Famous for its marathon migration across North America, the monarch butterfly has seen its numbers drop almost 90 percent in the past two decades.
Now, the iconic insect with the orange and black wings may soon get a helping hand.
The federal government announced this week that it would consider listing monarch butterflies under the Endangered Species Act. That would provide protection for the butterfly's habitat and prohibit killing or collecting them as well as the interstate or international trade of them except under a federal permit.
"The Endangered Species Act is the most powerful tool available to save North America's monarchs, so I'm really happy that these amazing butterflies are a step closer to the protection they so desperately need," said Tierra Curry, a senior scientist at the Center for Biological Diversity.
The Center for Biological Diversity along with the Xerces Society for Invertebrate Conservation and the Center for Food Safety had filed a petition urging the U.S. Fish and Wildlife Service to list the monarch.
"Our petition is a scientific and legal blueprint for creating the protection that the monarch so direly needs, and we are gratified that the agency has now taken this vital first step in a timely fashion," said George Kimbrell, senior attorney for Center for Food Safety. "We will continue to do everything we can to ensure monarchs are protected."
The monarch population has gone from an estimated billion butterflies in mid 1990s to only 35 million last winter, according to the Center for Biological Diversity. Much of that decline is due to threats along their migratory paths and on their breeding and wintering grounds, including the loss of milkweed -- the monarch caterpillar's sole food source.

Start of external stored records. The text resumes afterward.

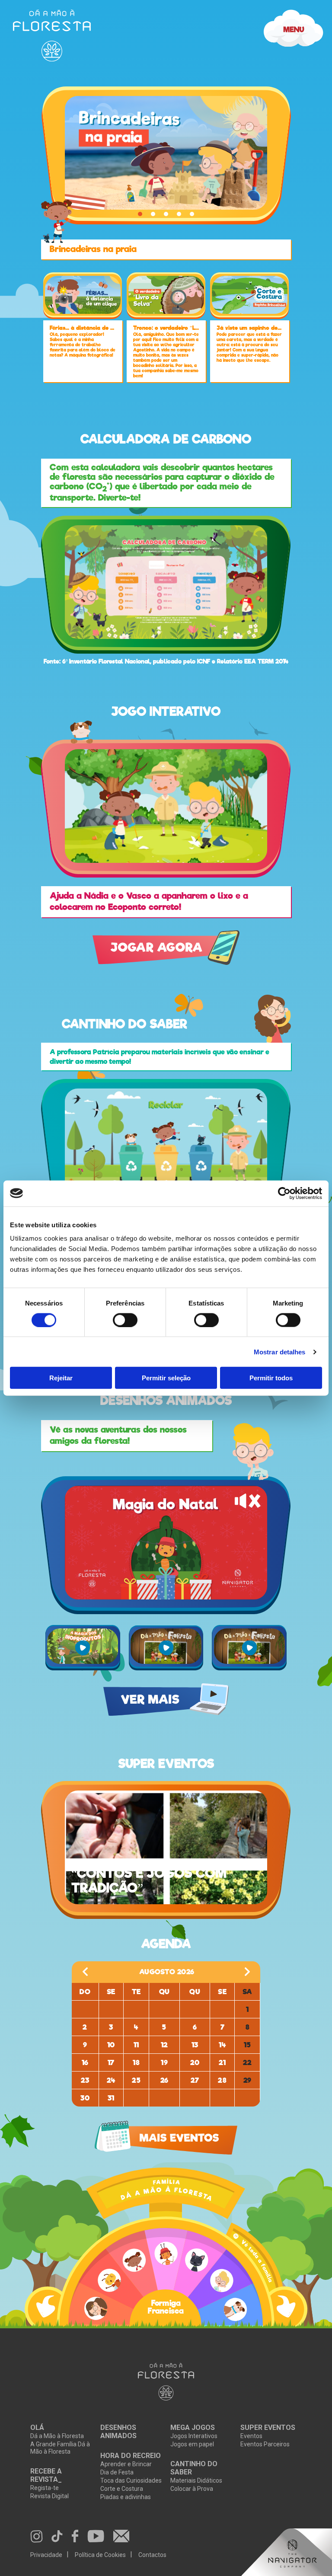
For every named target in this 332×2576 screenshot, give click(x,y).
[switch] (125, 1320)
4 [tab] (179, 214)
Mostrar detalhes (280, 1351)
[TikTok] (57, 2537)
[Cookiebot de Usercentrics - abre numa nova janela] (284, 1193)
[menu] (52, 35)
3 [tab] (166, 214)
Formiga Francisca (166, 2307)
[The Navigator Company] (286, 2552)
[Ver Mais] (166, 806)
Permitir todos (271, 1378)
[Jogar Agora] (166, 1700)
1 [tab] (140, 214)
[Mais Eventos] (166, 2138)
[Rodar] (50, 2307)
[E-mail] (121, 2537)
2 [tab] (153, 214)
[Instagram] (36, 2537)
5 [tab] (192, 214)
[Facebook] (75, 2537)
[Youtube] (95, 2537)
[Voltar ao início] (166, 2382)
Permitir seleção (166, 1378)
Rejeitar (61, 1378)
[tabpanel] (166, 155)
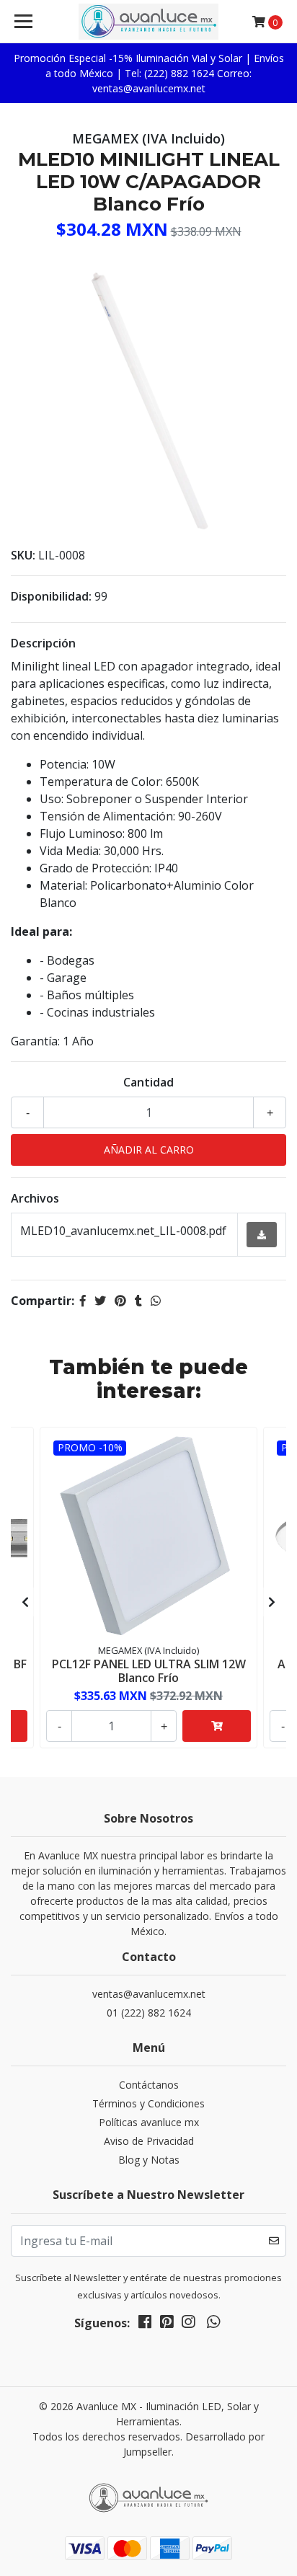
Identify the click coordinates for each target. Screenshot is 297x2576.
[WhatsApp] (212, 2324)
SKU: (23, 555)
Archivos (35, 1198)
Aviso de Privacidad (149, 2141)
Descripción (43, 643)
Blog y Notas (148, 2159)
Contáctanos (149, 2085)
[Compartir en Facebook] (83, 1301)
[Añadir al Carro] (216, 1726)
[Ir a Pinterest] (166, 2324)
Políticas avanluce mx (149, 2122)
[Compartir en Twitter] (100, 1301)
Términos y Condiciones (148, 2103)
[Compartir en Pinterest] (120, 1301)
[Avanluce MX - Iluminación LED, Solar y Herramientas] (149, 21)
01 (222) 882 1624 (149, 2012)
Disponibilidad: (51, 596)
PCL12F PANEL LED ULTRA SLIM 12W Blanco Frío (149, 1671)
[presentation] (25, 1602)
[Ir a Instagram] (188, 2324)
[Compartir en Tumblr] (138, 1301)
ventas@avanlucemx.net (148, 1994)
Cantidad (148, 1082)
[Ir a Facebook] (144, 2324)
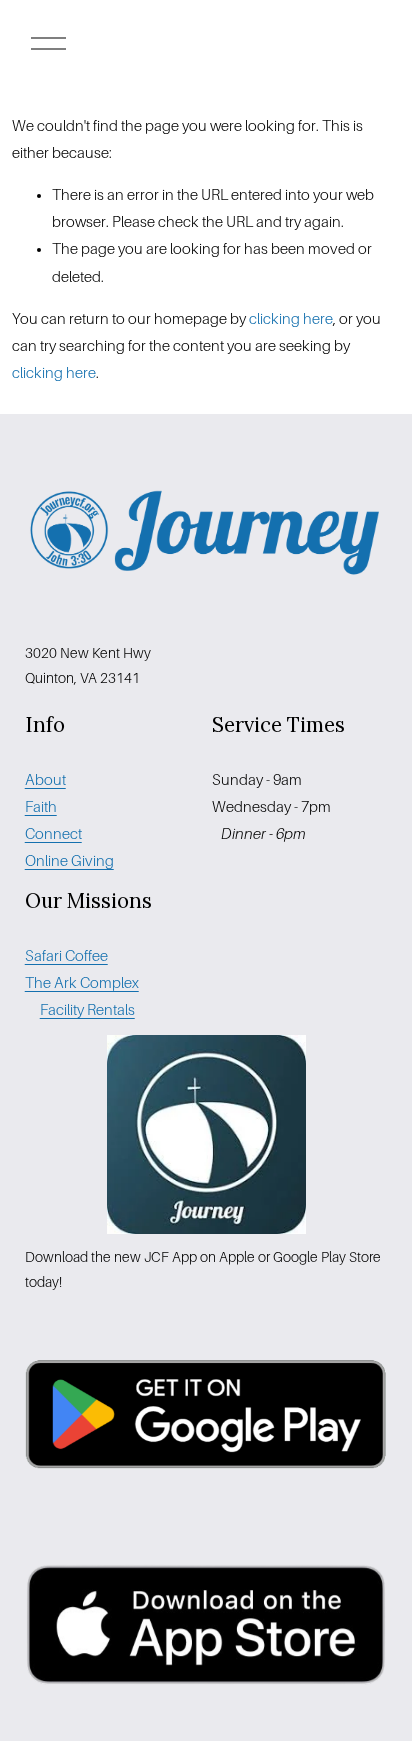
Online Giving (69, 861)
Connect (53, 834)
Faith (41, 807)
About (45, 780)
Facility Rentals (87, 1010)
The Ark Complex (82, 983)
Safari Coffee (66, 956)
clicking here (291, 319)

The Center for Biological Diversity also contends that part of the butterfly's demise is due to the planting of genetically modified herbicide-resistant corn and soybean crops. That has resulted in a surge in herbicide use, which has led to the widespread killing of the milkweed.
Other threats have included deforestation in Mexico and, more recently, severe cold snaps, unusually heavy rain or droughts around the continent.
For the next year, the U.S. Fish and Wildlife Service will conduct a review. The first step will be gathering data on the butterfly in the next 60 days, including its historical and current range and population levels, as well as past and current conservation measures.